Provided passage =>
Translation

Thursday, July 30, 2015

...finding the light, Utah into Nevada

What a day, very, very long but quite possibly the biggest day so far in so many ways. In some respects the main thing from a riding point of view is finding the light, riding out of Utah this morning was so uplifting, unbelievable scenery, cooler temperatures (< 70 degrees until late morning) flat roads and, a tail wind!  Virtually effortless riding for over 70 miles, a real big break after the last few days, finding the light in Utah!

We had to change the route again, extending our destination to Tonopah, due to no accommodation in the previous (and only) town and then, as you will read, having to cross a desert to reach the Motel. We were told by Neil Hanson (CO) before coming out here to expect nothing in this part of the country, and this is exactly how it is, there is nothing, vast, vast empty spaces of nothing, you miss one town or even a house and the next is 70, 80 or 90 miles away. So here we are in Tonopah Nevada, next stop 70 or 80 miles on.

The day started well, riding out of Delta and through the  Great Salt Lake Desert along Highway 6, to the left, in the distance in Sevier Lake, a silvery white line across the open desert with the Virgin Mountains as a backdrop to the South. After only a few miles on the road we passed the 'shoe tree' on the roadside, pairs of shoes and trainers thrown into the dead tree, we googled the meaning of this out of interest, it appears that there is no real reason, but it was different to anything we'd seen before.

To do =>
Continue the cycling journal entry about riding from Utah into Nevada, picking up right after its last sentence.

Information provided =>
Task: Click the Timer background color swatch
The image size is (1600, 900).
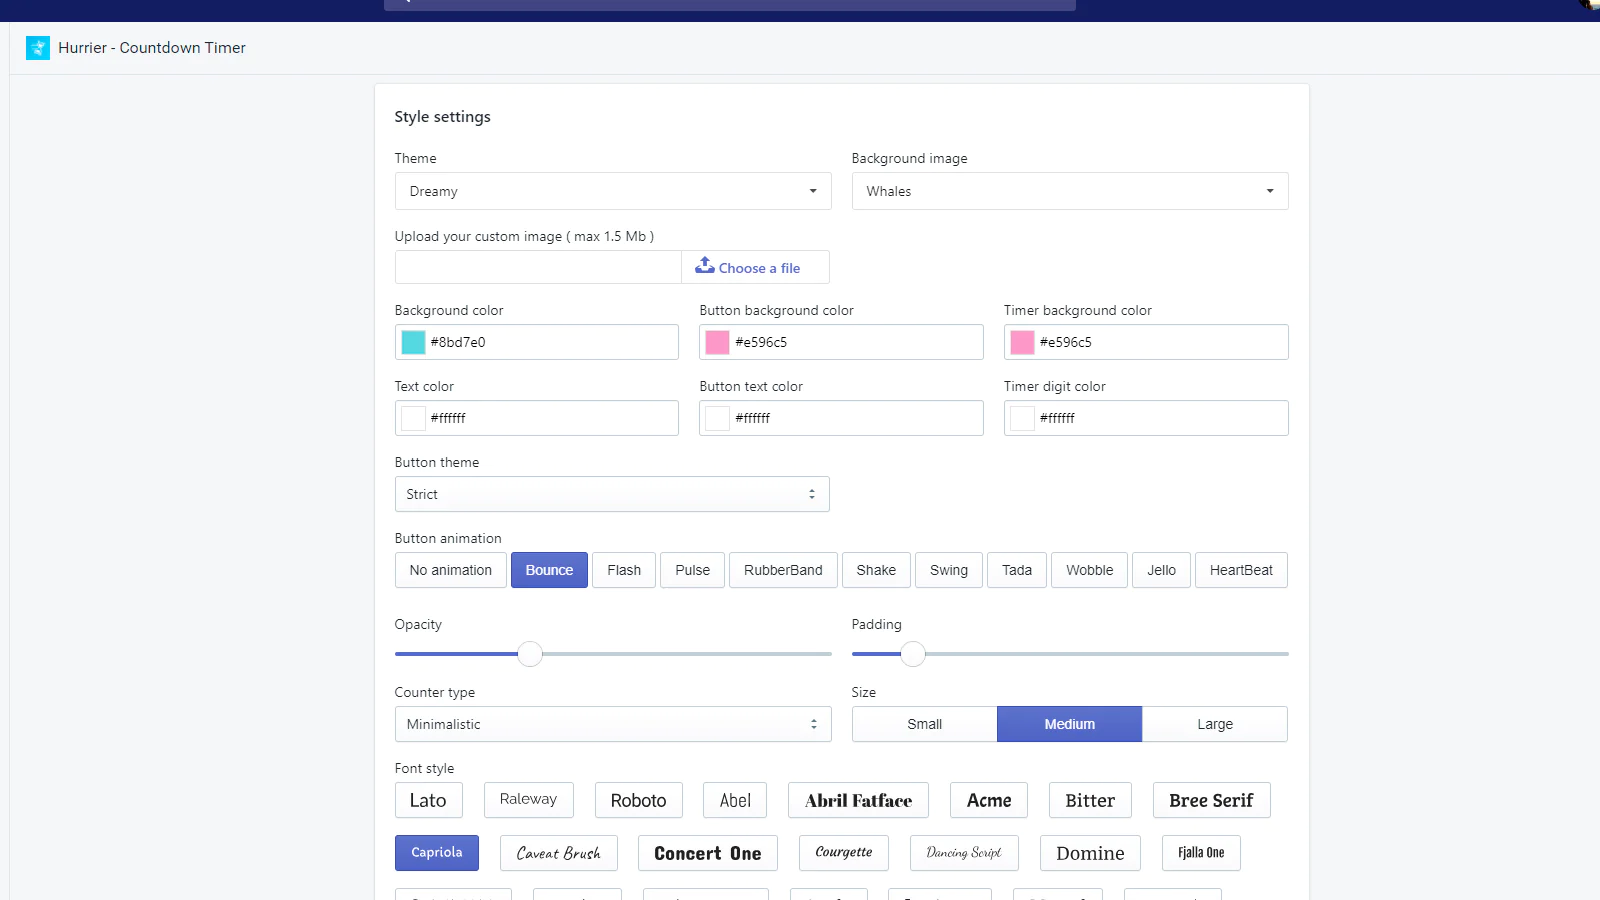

==

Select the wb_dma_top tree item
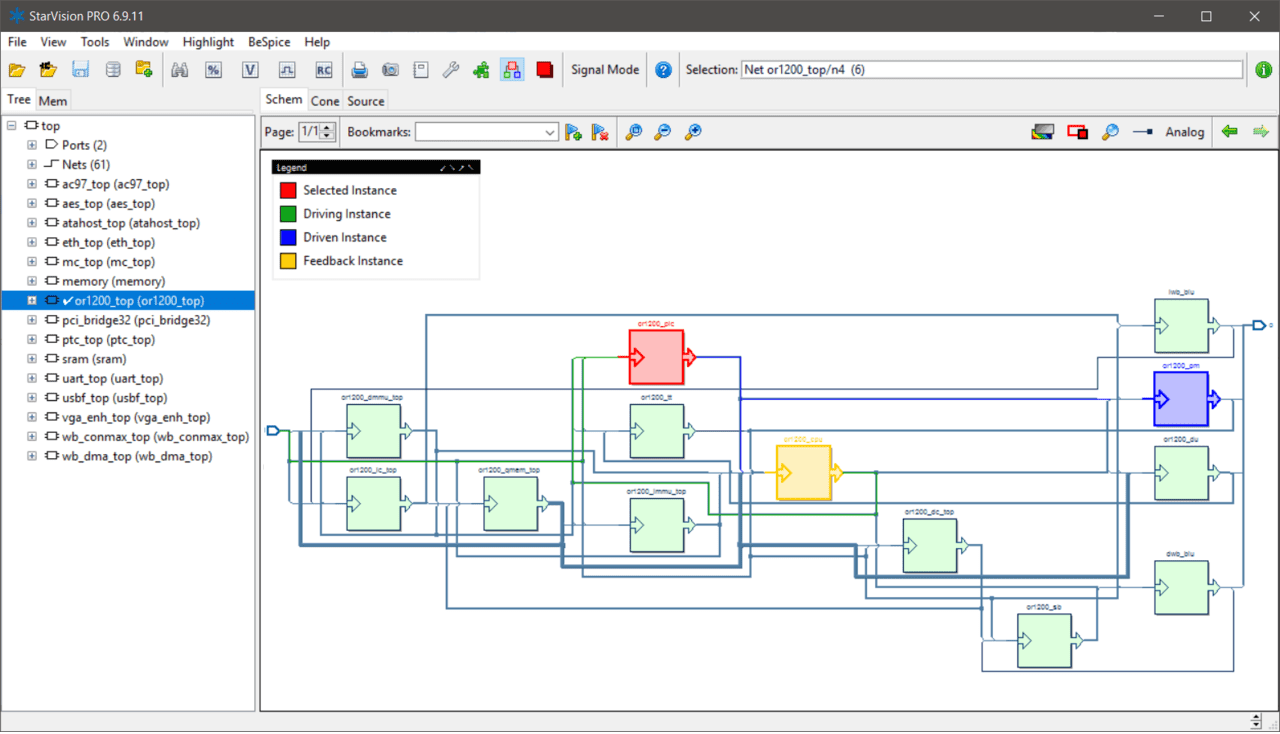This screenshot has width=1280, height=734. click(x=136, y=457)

--

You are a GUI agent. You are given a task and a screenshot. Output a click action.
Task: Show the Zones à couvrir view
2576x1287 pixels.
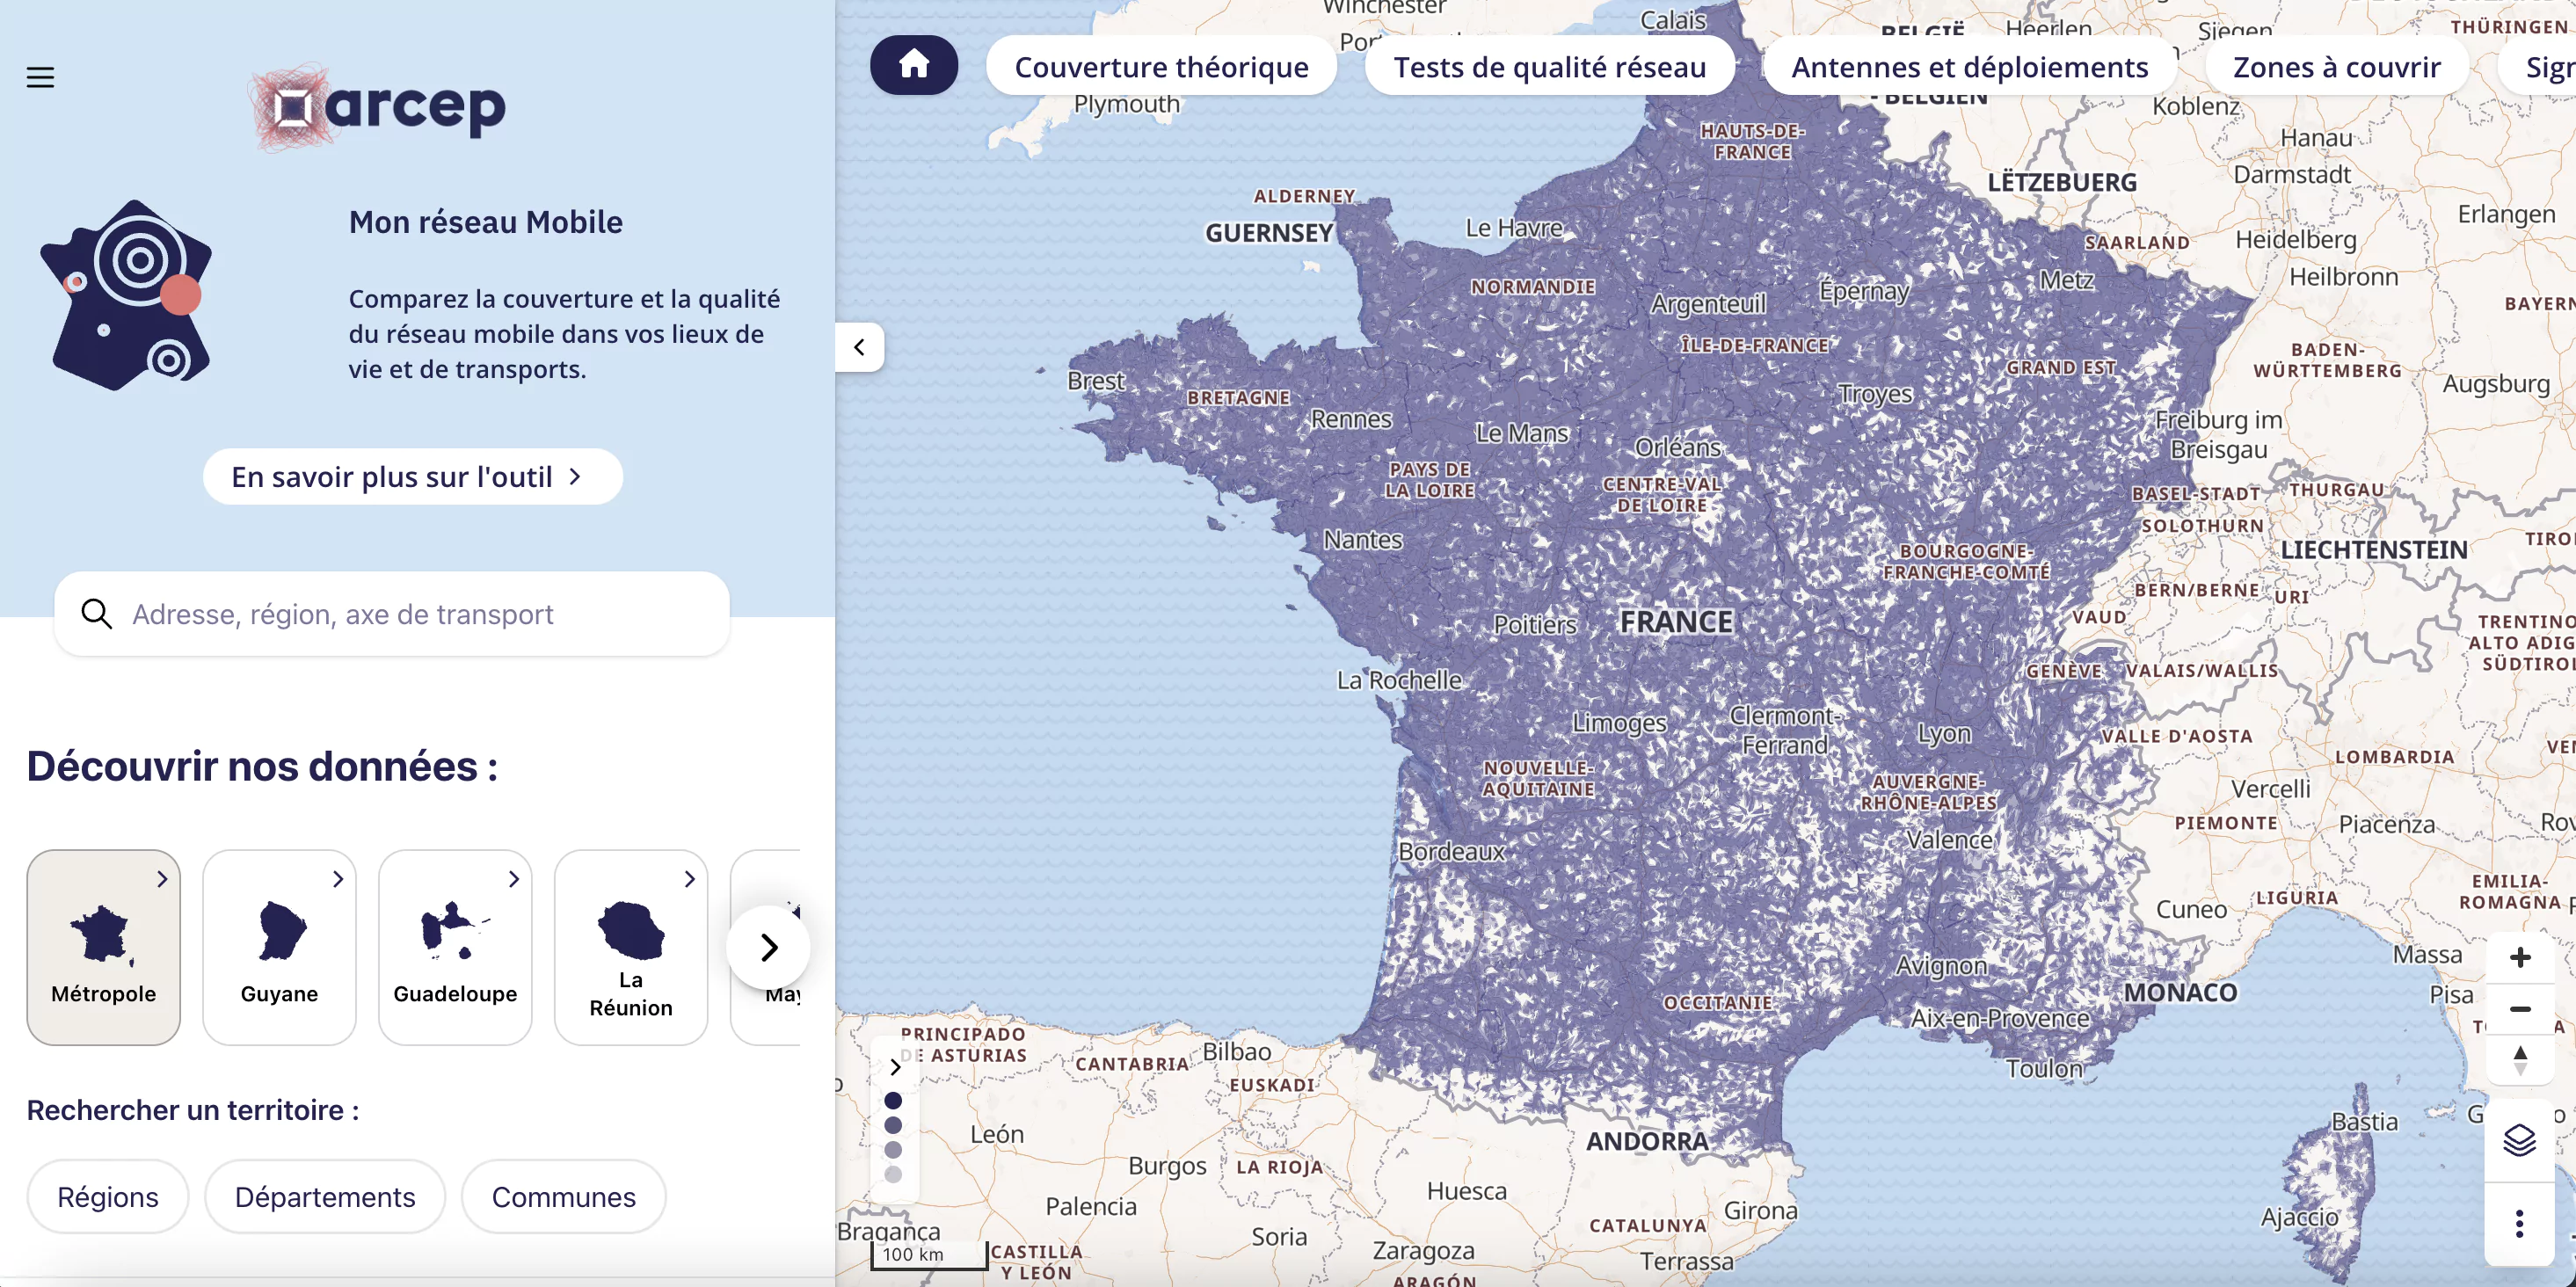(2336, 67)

Exercise answer =>
The route was an early introduction into a vast landmass of empty, barren nothingness, you can't describe this place, it's impossible to put into words, you look 30 miles each side, 50 miles ahead and back, nothing, absolutely nothing, and here you are on a bike with a support car somewhere along the road. There is no phone connection, no wi fi, no towns, no houses, nothing,you are alone in a big way until reaching the only town, of Ely, en route to Tonopah.









Long sections of flat roads made for easy riding, with several long descents into the deserts with speeds of over 35mph that went on for over 5 miles at a time. To add to the general mind stretch of such a vast space, you ride past 'School Bus Stop' signs in the middle of the desert, announcing a pick up point 1 mile ahead, you look round, possibly 30 or 40 miles in ever direction, there is nothing, you come across the nearest school around 70 miles further down the road!


We re-grouped at a service station/ motel/ shop/ casino/ cafe/ office in the middle of the desert right on the Utah/ Nevada State line, from there it was riding into the town of Ely and then into the Great Basin towards Warm Springs and Tonopah. Again, vast, unimaginable spaces of emptiness with one road that continually disappeared to a point far away into the distant horizon, repeating itself over and over again. Trying to explain or describe this place is impossible.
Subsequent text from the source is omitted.